0 はじめに
『「空気」の研究』に関するメモが終わってないが、次回で終わる予定であること、次にメモにする本が決まったので、今回からその本を読んでメモにしていく。
4冊目にメモにする本はこちらである。
このブログでは山本七平氏と小室直樹氏の著書の読書メモが中心になりそうである。
先日、この本を県の図書館で見つけ、借りて読んだ。
そして、最近、某所で見つけたので購入した。
購入したのであれば、メモにする程度に読み込んだ方が良い。
また、資本主義と憲法(立憲主義・民主主義)は密接な関係にあることは『痛快!憲法学』で見てきたとおりである。

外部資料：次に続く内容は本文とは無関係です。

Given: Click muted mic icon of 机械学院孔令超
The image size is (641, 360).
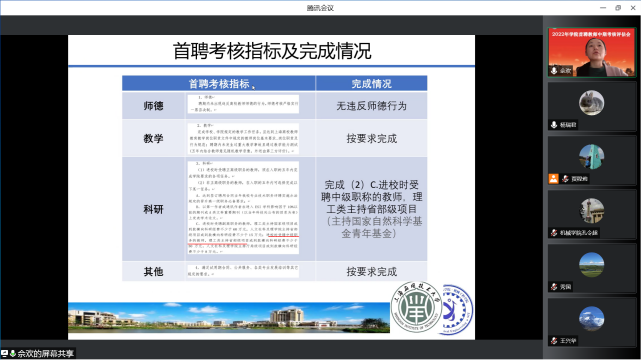Looking at the screenshot, I should click(554, 233).
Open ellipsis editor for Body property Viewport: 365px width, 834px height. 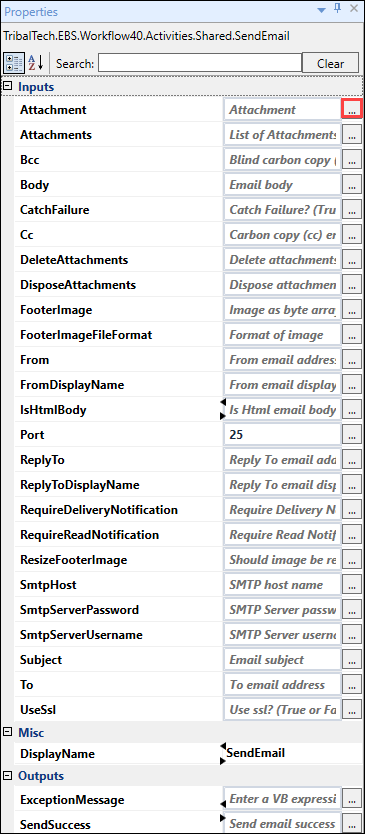(x=352, y=185)
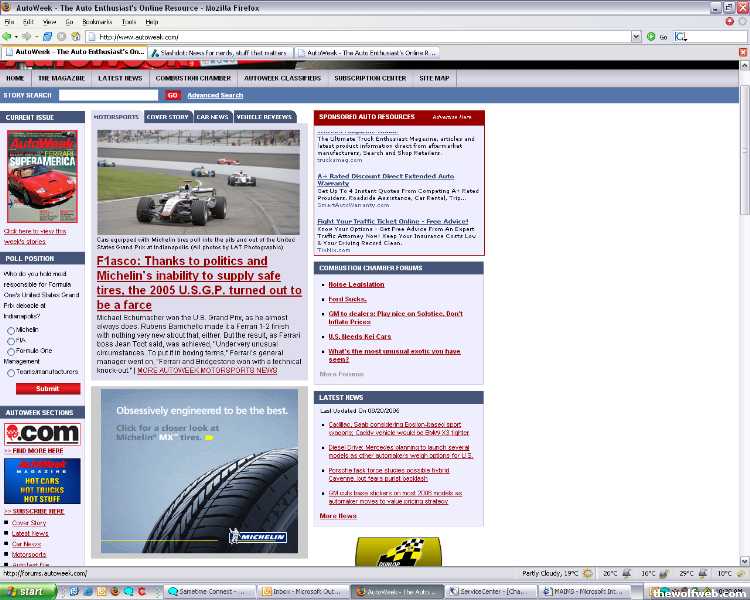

さらに、資本主義社会で生きていく以上、その資本主義を研究対象とする経済学についてある程度知っておいた方がいい。
そこで、4冊目のメモはこの本にした。
1 本書で紹介されている経済学の巨匠について
この本では、経済学を発展させた巨匠(学者)について紹介しながら経済学の歴史・発展について紹介する、という形を採っている。
紹介されている先生方は次のとおりである。
トマス・ホッブス
デビッド・リカード
ヨーゼフ・アイロス・シュンペーター
レオン・ワルラス
ポール・アンソニー・サムエルソン
このように並べると、『痛快!憲法学』で登場された先生方の名前を見ることができる。
憲法(立憲民主主義)と資本主義に共通する思想・宗教を考慮すれば当然のことなのかもしれない(この両者をあっさりと分離してしまう点に我々日本人のファンディがある、という話は『「空気」の研究』でみてきたとおり)。
ただ、登場していない先生もいる。
また、私は経済学についてほとんど学んでおらず、この本を読むまで知らなかった先生もいるし、名前しか知らない先生もいる。
そこで、これを機に勉強する。
2 前書きを読む
前書きでは「経済学」の射程範囲の狭さに関する話から始まる。
つまり、経済学とあらゆる経済システムを対象としている学問のように見える。
しかし、本書によると「経済学の対象は近代資本主義である」と言う。
この点、法学や政治学の射程範囲は近代だけではない。
古代から現代までのあらゆる時代の「法」や「政治」が対象となるし、地域も中国からイスラムまで人間の営む地方であれば総ての地方が対象となるだろう。
社会学・心理学も同様である。
社会学はサルの共同体(社会)を対象にすることもあるし、心理学は動物に対する実験を盛んに行っている。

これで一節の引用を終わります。